Task brief: Copy each line of the records below that has "computer" in it.

Data supplied:
# # # # # # #
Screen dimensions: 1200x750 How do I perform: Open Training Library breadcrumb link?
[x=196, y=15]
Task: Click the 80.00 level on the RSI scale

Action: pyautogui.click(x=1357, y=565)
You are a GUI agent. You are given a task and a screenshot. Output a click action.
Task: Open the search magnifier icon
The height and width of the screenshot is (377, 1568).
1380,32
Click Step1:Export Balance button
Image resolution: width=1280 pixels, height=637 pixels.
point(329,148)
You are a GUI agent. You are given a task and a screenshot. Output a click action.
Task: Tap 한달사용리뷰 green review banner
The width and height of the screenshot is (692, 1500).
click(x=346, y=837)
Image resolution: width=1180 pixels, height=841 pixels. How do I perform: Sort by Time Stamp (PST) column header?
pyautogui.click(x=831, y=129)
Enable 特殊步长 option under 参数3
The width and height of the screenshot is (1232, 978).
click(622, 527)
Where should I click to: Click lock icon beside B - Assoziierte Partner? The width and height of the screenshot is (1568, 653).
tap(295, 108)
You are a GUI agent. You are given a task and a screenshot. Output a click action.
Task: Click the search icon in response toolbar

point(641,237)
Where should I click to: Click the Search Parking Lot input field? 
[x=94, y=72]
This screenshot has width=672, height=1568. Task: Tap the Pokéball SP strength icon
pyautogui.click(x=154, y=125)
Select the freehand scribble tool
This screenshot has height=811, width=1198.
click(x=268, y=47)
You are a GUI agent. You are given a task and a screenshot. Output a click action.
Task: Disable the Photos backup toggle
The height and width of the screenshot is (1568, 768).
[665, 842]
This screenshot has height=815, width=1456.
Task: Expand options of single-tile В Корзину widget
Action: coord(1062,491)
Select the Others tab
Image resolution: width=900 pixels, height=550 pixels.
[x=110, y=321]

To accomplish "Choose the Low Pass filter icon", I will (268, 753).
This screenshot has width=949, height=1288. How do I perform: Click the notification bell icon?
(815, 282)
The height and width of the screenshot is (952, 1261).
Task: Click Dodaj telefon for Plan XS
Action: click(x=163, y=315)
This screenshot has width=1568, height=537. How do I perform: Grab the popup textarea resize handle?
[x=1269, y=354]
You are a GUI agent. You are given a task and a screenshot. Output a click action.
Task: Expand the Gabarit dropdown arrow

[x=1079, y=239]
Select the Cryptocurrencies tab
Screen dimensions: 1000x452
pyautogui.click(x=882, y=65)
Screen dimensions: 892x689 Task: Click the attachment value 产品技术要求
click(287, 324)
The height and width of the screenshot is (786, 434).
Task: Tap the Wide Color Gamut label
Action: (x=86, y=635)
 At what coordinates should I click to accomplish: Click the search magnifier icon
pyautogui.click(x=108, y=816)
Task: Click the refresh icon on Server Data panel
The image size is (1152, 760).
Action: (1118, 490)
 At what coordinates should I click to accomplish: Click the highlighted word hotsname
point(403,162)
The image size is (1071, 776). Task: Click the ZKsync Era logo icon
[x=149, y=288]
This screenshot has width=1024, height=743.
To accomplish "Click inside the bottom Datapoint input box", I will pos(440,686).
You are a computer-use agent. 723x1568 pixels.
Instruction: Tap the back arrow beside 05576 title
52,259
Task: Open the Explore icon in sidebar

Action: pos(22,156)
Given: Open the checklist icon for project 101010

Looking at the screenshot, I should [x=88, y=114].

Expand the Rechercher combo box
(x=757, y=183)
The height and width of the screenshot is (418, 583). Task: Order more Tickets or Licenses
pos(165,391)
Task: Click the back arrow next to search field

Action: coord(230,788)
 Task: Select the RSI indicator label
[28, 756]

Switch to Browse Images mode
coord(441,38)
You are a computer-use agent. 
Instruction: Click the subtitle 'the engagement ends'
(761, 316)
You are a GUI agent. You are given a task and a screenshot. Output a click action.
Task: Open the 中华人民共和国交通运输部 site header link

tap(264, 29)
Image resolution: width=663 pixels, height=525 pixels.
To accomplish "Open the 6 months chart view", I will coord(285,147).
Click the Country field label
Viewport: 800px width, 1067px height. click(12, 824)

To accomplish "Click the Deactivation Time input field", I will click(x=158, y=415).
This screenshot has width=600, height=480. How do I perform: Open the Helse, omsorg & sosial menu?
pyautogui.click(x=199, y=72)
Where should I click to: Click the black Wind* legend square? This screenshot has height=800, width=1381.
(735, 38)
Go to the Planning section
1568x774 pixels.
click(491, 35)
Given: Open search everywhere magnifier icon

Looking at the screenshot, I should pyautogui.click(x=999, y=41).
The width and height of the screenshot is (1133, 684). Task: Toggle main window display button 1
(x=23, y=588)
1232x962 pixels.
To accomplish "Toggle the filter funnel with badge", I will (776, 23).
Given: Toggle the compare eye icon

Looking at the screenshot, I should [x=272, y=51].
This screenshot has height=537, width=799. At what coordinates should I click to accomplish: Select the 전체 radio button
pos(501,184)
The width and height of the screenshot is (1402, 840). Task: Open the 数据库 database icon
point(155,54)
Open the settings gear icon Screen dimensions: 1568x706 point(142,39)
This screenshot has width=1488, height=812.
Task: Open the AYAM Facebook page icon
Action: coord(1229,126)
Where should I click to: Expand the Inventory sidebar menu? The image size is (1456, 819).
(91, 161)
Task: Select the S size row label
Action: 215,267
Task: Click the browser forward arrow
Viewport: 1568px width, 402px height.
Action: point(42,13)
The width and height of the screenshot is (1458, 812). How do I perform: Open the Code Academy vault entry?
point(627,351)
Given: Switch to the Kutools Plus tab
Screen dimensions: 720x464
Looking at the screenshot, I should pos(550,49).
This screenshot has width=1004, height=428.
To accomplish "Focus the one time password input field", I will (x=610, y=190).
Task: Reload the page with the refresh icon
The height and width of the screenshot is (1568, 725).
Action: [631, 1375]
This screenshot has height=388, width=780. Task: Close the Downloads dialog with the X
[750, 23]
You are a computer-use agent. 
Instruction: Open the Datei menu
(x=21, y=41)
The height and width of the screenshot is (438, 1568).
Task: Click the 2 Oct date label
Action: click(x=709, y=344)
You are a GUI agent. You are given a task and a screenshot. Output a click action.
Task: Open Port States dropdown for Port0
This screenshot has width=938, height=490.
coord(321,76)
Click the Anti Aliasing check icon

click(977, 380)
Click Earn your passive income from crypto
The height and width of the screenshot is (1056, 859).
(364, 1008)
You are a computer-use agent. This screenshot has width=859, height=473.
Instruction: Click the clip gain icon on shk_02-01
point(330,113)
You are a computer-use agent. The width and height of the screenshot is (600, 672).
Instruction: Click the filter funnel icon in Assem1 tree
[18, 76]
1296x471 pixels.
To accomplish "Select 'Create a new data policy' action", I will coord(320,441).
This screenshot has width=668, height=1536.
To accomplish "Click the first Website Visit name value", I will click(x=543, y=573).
# # # # # # #
Answer for this exercise:
You are a computer-use agent. 723x1568 pixels.
You are a computer-use agent. 
You are a computer-use agent. 
You are a computer-use agent. This screenshot has width=859, height=473.
You are a computer-use agent. The width and height of the screenshot is (600, 672).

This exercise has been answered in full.